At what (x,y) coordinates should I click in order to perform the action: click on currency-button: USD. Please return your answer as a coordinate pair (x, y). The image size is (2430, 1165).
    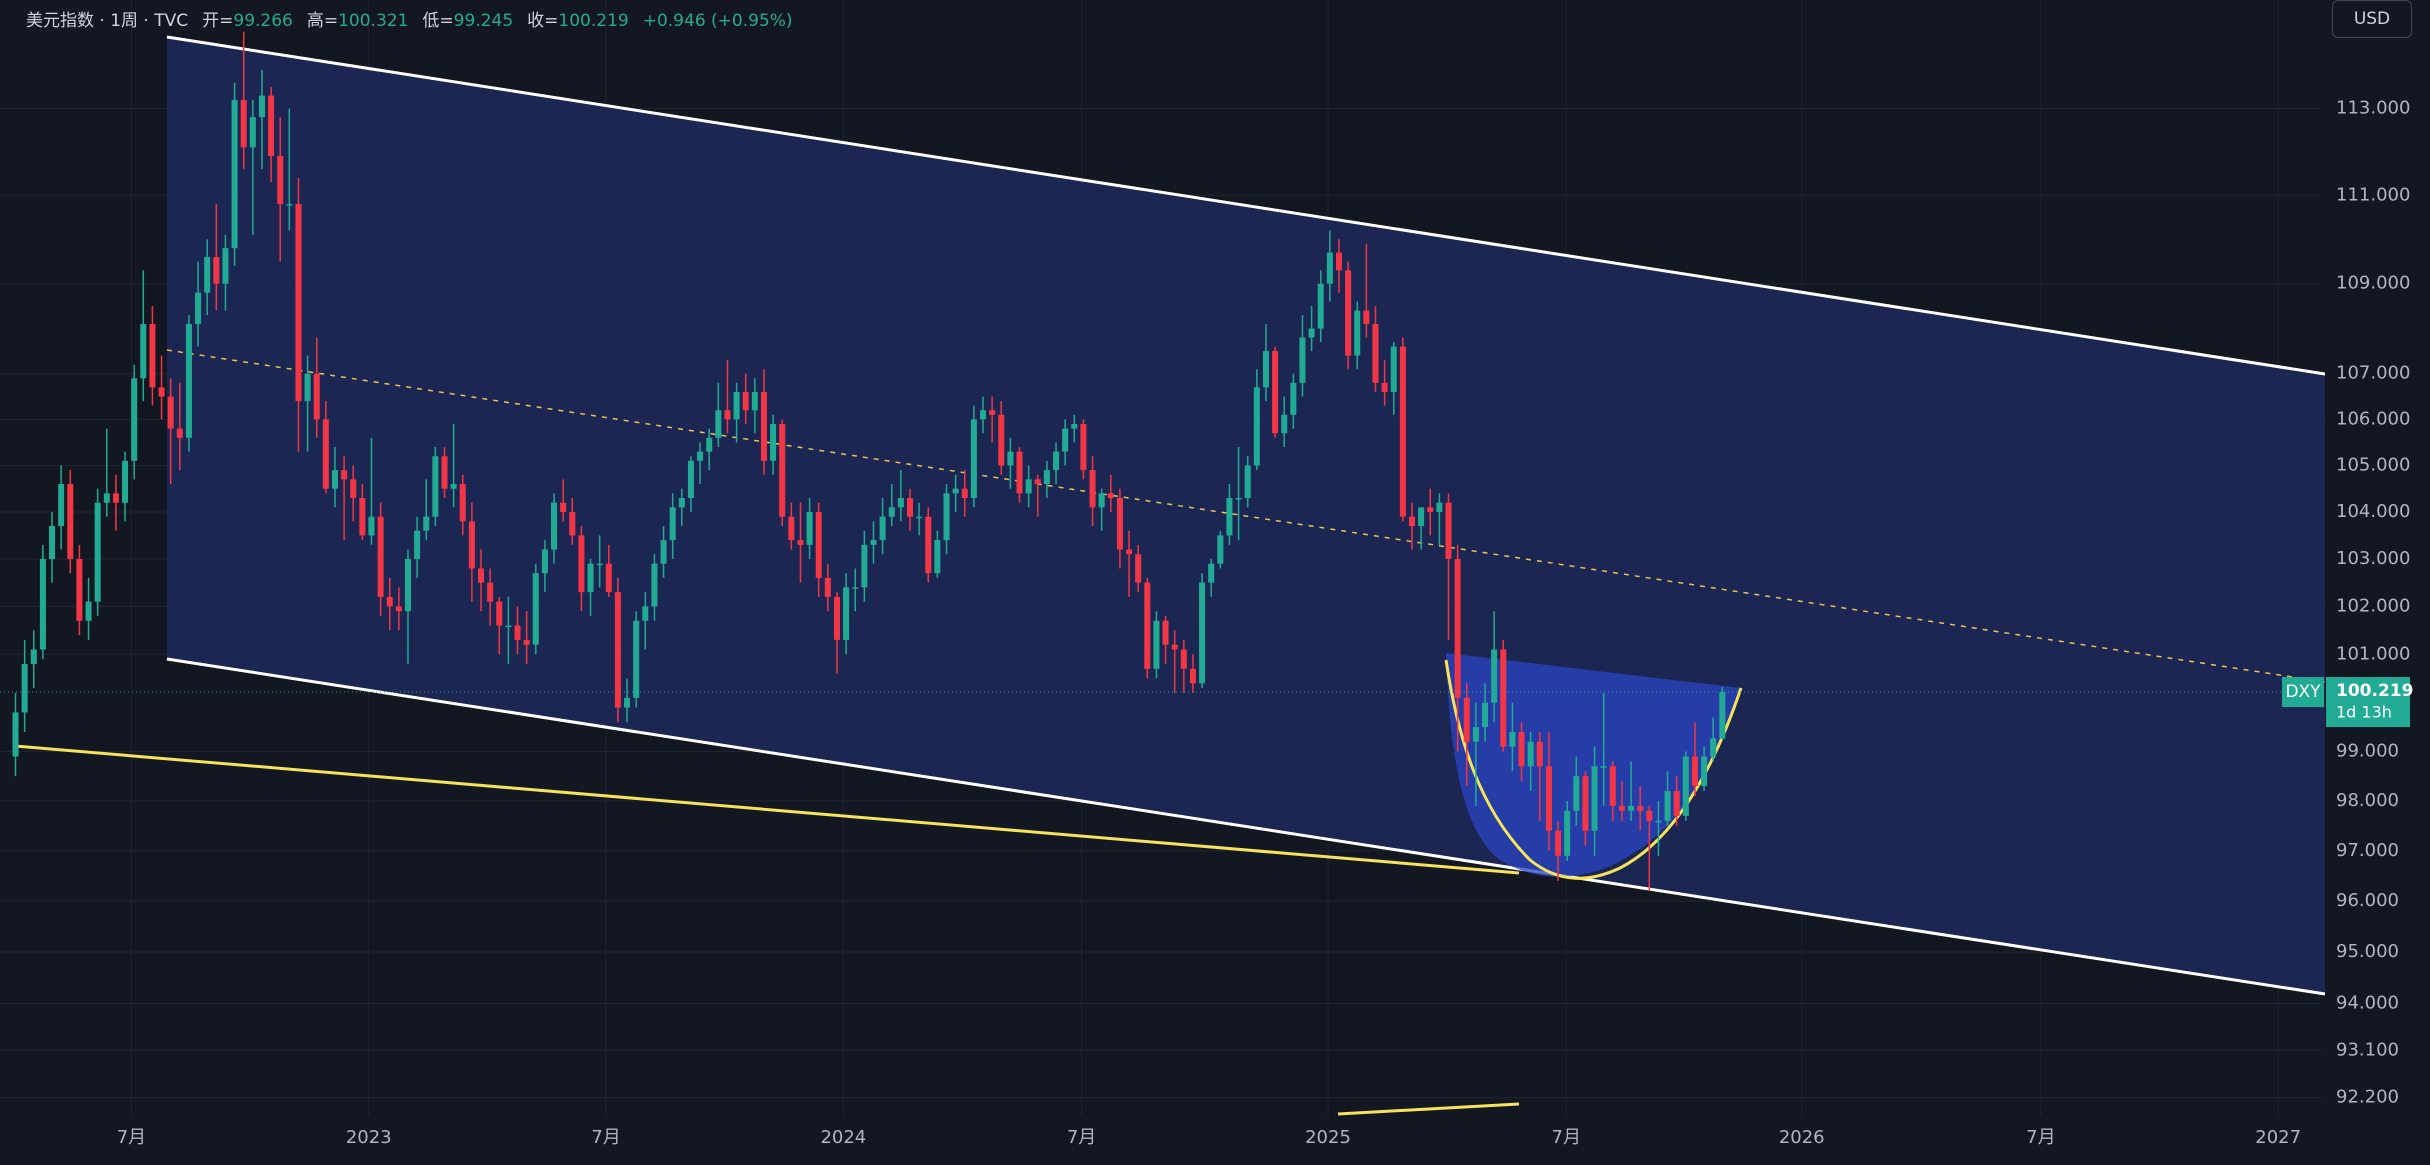
    Looking at the image, I should click on (2372, 19).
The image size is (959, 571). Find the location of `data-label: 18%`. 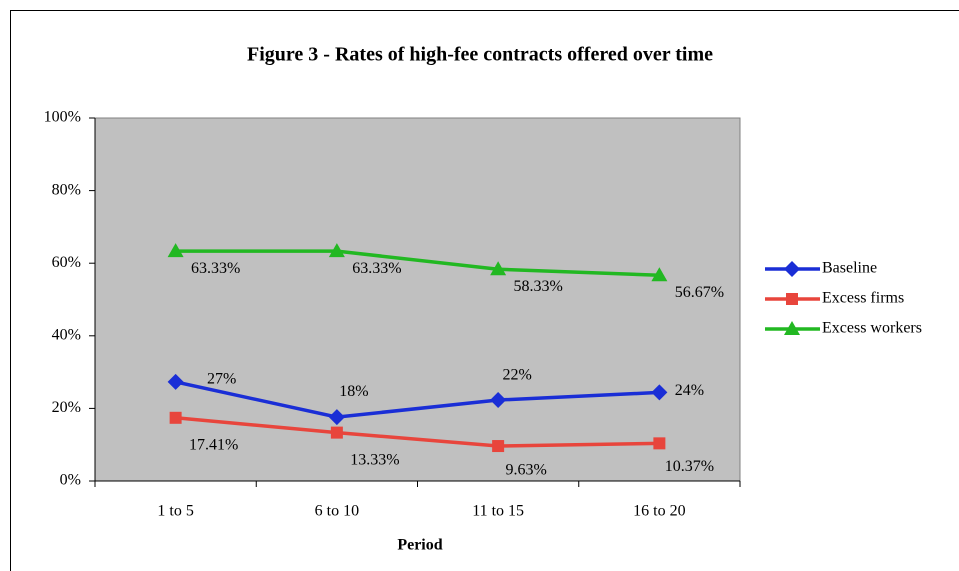

data-label: 18% is located at coordinates (354, 392).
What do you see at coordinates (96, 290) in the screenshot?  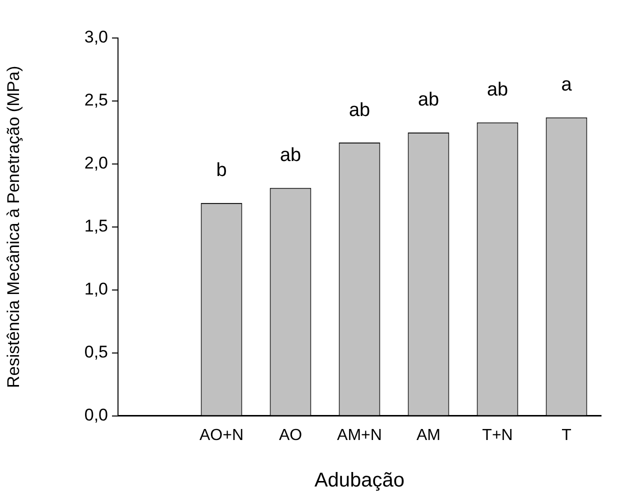 I see `y-tick-label: 1,0` at bounding box center [96, 290].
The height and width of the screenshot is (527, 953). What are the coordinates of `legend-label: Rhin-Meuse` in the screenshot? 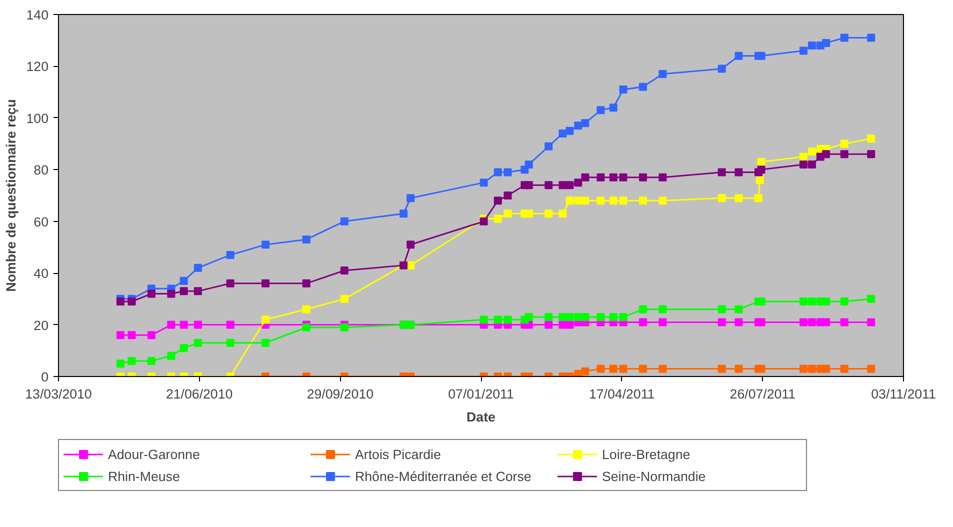 It's located at (144, 476).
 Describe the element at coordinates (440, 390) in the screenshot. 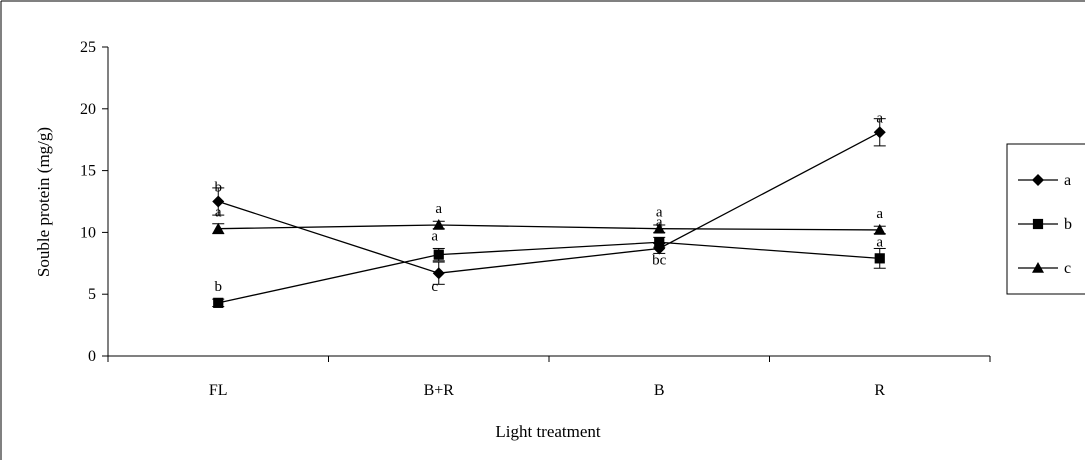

• DIRECTIVE:
Output the rows above as a Markdown table with the columns Number and Line, running from the start through the line containing "Looking at the", inclusive. Leave out blank lines and the pictures.

• TASK OUTPUT:
| Number | Line |
|---|---|
| 1 | At what (x,y) coordinates should I click in order to perform the action: click on currency-button: USD. Please return your answer as a coordinate pair (x, y). The image size is (2430, 1165). |
| 2 |     Looking at the image, I should click on (2372, 19). |